Why can we find orchids of one and the same species with different flower colours? The answer depends on the genetic design of a given species.
1. Some orchids have a genetic blueprint which allows flowering in different colours. For example, Dactylorhiza sambucina mostly has yellow flowers, but there are also quite many plants with red flowers. Yellow-flowered plants produce yellow-flowered offsprings and vice versa. But cross-pollination has also produced intermediate colours (Svante Malmgren/Henric Nyström). This colour dimorphism seems to be a characteristic feature of Dactylorhiza sambucina.
2. Colour variation is one of several options how orchids of the same species vary. Species with a great morphological variety often show a broad divergence of flower colours as well - e.g. Anacamptis morio:
3. Beyond this broad spectrum of variations some orchids also show individual genetic characteristics which result in white flowers. These forms are often described as genetical disorders, as an absence of pigments which define the colour of a flower. Terms associated with this phenomenon are hypochromia (in contrast to hyperchromia which means excessive pigmentation, i.e. a very intense colouring) and albiflora. Alba or albiflora forms are devoid of any coloured pigmentation, and are pure white (Olaf Gruss: Albino Forms of the Slipper Orchids. In: Orchid Digest. Vol 69 (4), 2005. p.204).
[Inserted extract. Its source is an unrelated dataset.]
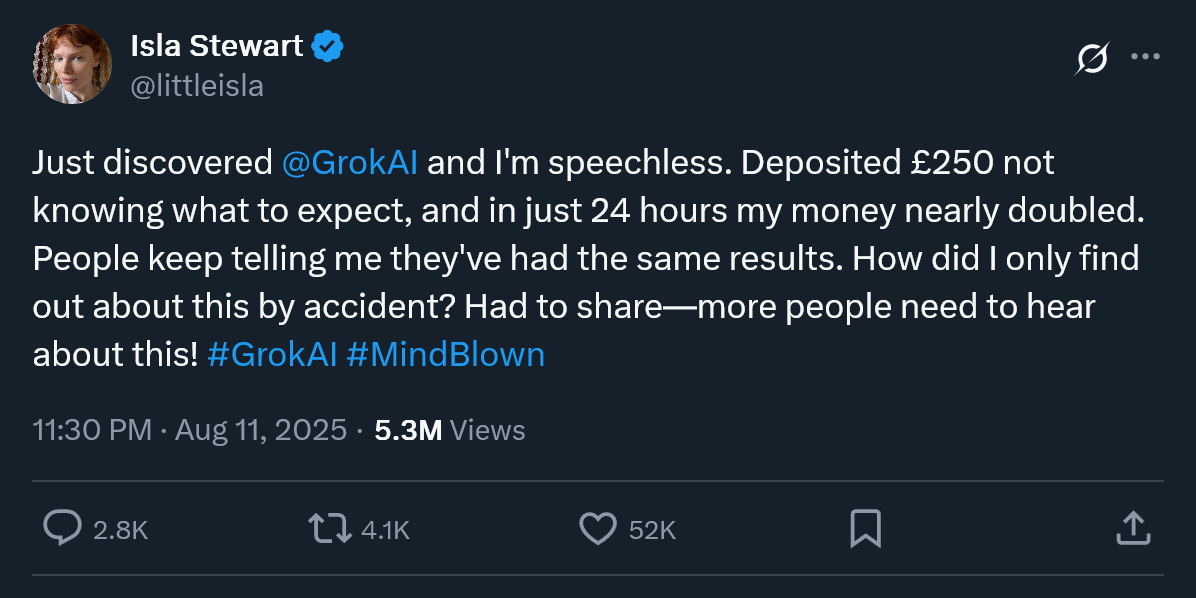Click the 4.1K reposts count
The image size is (1196, 598).
click(385, 530)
The formation of red flower pigments can be curbed or blocked with some individuals. Flowers with red pigments often have different colour hues - when these pigments are absents, these flowers are white (Wolfgang Wucherpfennig: Die Orchidee des Jahres 2007: das Schwarze Kohlröschen Nigritella nigra subsp. rhellicani, ein Kleinod der Berge. In: Berichte aus den Arbeitskreisen Heimische Orchideen Jg. 24 - Heft 1 - 2007. p.26). An example is the white variation of Anacamptis pyramidalis.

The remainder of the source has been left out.